[[ Supplied records open ]]

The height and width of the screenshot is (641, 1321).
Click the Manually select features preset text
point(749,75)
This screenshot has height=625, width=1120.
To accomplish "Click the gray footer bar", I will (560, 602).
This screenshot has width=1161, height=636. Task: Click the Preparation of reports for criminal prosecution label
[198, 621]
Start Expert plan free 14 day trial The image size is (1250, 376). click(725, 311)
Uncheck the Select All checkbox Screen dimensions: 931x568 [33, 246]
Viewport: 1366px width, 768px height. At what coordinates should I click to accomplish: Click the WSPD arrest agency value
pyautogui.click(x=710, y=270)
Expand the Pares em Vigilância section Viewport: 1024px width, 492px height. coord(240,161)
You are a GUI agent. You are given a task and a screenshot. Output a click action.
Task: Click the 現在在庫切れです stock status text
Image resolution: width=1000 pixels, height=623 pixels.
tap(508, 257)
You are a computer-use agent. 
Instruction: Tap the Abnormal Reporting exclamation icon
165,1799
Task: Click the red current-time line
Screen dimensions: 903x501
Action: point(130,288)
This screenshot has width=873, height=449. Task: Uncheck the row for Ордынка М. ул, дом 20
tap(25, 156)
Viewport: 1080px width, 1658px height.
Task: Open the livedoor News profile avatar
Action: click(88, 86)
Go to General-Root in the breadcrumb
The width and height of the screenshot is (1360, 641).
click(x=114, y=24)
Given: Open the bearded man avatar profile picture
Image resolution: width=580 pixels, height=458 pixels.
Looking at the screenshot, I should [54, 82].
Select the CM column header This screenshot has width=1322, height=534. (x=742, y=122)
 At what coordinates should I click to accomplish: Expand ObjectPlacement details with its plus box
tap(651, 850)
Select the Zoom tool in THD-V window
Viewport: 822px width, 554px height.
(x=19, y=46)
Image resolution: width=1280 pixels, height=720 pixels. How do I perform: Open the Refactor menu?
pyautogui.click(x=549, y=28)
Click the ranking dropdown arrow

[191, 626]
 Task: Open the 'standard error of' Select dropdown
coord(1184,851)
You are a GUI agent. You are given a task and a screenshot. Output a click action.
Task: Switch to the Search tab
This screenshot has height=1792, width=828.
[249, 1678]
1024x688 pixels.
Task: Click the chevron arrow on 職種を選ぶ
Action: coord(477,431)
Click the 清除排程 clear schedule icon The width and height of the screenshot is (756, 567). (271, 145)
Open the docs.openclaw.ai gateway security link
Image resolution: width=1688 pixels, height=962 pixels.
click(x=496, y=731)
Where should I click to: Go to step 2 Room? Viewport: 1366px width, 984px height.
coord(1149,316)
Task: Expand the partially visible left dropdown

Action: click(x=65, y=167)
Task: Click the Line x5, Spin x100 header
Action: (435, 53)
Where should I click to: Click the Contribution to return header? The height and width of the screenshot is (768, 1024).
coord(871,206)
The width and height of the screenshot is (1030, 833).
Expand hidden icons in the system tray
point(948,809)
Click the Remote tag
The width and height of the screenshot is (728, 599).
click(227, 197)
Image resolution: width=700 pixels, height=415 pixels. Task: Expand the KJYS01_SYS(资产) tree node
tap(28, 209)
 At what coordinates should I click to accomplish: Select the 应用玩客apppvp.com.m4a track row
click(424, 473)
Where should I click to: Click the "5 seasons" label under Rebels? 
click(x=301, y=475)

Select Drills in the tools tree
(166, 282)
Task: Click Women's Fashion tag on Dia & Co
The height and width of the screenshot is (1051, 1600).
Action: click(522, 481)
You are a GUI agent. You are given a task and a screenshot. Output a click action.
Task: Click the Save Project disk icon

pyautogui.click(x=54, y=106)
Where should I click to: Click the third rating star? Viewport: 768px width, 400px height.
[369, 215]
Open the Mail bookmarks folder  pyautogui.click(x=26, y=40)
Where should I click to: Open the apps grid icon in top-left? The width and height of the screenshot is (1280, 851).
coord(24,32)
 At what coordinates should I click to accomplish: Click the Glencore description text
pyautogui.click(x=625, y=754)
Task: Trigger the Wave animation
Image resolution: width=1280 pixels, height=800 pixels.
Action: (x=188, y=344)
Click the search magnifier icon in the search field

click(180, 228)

[[ Supplied records closed ]]

__What you have to do__
Reproduce each line above without any alteration.

__Response to this exercise__
The height and width of the screenshot is (641, 1321).
Click the Manually select features preset text
point(749,75)
This screenshot has height=625, width=1120.
To accomplish "Click the gray footer bar", I will (560, 602).
This screenshot has width=1161, height=636. Task: Click the Preparation of reports for criminal prosecution label
[198, 621]
Start Expert plan free 14 day trial The image size is (1250, 376). click(725, 311)
Uncheck the Select All checkbox Screen dimensions: 931x568 [33, 246]
Viewport: 1366px width, 768px height. At what coordinates should I click to accomplish: Click the WSPD arrest agency value
pyautogui.click(x=710, y=270)
Expand the Pares em Vigilância section Viewport: 1024px width, 492px height. coord(240,161)
You are a GUI agent. You are given a task and a screenshot. Output a click action.
Task: Click the 現在在庫切れです stock status text
Image resolution: width=1000 pixels, height=623 pixels.
tap(508, 257)
You are a computer-use agent. 
Instruction: Tap the Abnormal Reporting exclamation icon
165,1799
Task: Click the red current-time line
Screen dimensions: 903x501
Action: point(130,288)
This screenshot has width=873, height=449. Task: Uncheck the row for Ордынка М. ул, дом 20
tap(25, 156)
Viewport: 1080px width, 1658px height.
Task: Open the livedoor News profile avatar
Action: click(88, 86)
Go to General-Root in the breadcrumb
The width and height of the screenshot is (1360, 641).
click(x=114, y=24)
Given: Open the bearded man avatar profile picture
Image resolution: width=580 pixels, height=458 pixels.
Looking at the screenshot, I should [54, 82].
Select the CM column header This screenshot has width=1322, height=534. (x=742, y=122)
 At what coordinates should I click to accomplish: Expand ObjectPlacement details with its plus box
tap(651, 850)
Select the Zoom tool in THD-V window
Viewport: 822px width, 554px height.
(x=19, y=46)
Image resolution: width=1280 pixels, height=720 pixels. How do I perform: Open the Refactor menu?
pyautogui.click(x=549, y=28)
Click the ranking dropdown arrow

[191, 626]
 Task: Open the 'standard error of' Select dropdown
coord(1184,851)
You are a GUI agent. You are given a task and a screenshot. Output a click action.
Task: Switch to the Search tab
This screenshot has height=1792, width=828.
[249, 1678]
1024x688 pixels.
Task: Click the chevron arrow on 職種を選ぶ
Action: coord(477,431)
Click the 清除排程 clear schedule icon The width and height of the screenshot is (756, 567). (271, 145)
Open the docs.openclaw.ai gateway security link
Image resolution: width=1688 pixels, height=962 pixels.
click(x=496, y=731)
Where should I click to: Go to step 2 Room? Viewport: 1366px width, 984px height.
coord(1149,316)
Task: Expand the partially visible left dropdown

Action: click(x=65, y=167)
Task: Click the Line x5, Spin x100 header
Action: (435, 53)
Where should I click to: Click the Contribution to return header? The height and width of the screenshot is (768, 1024).
coord(871,206)
The width and height of the screenshot is (1030, 833).
Expand hidden icons in the system tray
point(948,809)
Click the Remote tag
The width and height of the screenshot is (728, 599).
click(227, 197)
Image resolution: width=700 pixels, height=415 pixels. Task: Expand the KJYS01_SYS(资产) tree node
tap(28, 209)
 At what coordinates should I click to accomplish: Select the 应用玩客apppvp.com.m4a track row
click(424, 473)
Where should I click to: Click the "5 seasons" label under Rebels? 
click(x=301, y=475)

Select Drills in the tools tree
(166, 282)
Task: Click Women's Fashion tag on Dia & Co
The height and width of the screenshot is (1051, 1600).
Action: click(522, 481)
You are a GUI agent. You are given a task and a screenshot. Output a click action.
Task: Click the Save Project disk icon

pyautogui.click(x=54, y=106)
Where should I click to: Click the third rating star? Viewport: 768px width, 400px height.
[369, 215]
Open the Mail bookmarks folder  pyautogui.click(x=26, y=40)
Where should I click to: Open the apps grid icon in top-left? The width and height of the screenshot is (1280, 851).
coord(24,32)
 At what coordinates should I click to accomplish: Click the Glencore description text
pyautogui.click(x=625, y=754)
Task: Trigger the Wave animation
Image resolution: width=1280 pixels, height=800 pixels.
Action: (x=188, y=344)
Click the search magnifier icon in the search field

click(180, 228)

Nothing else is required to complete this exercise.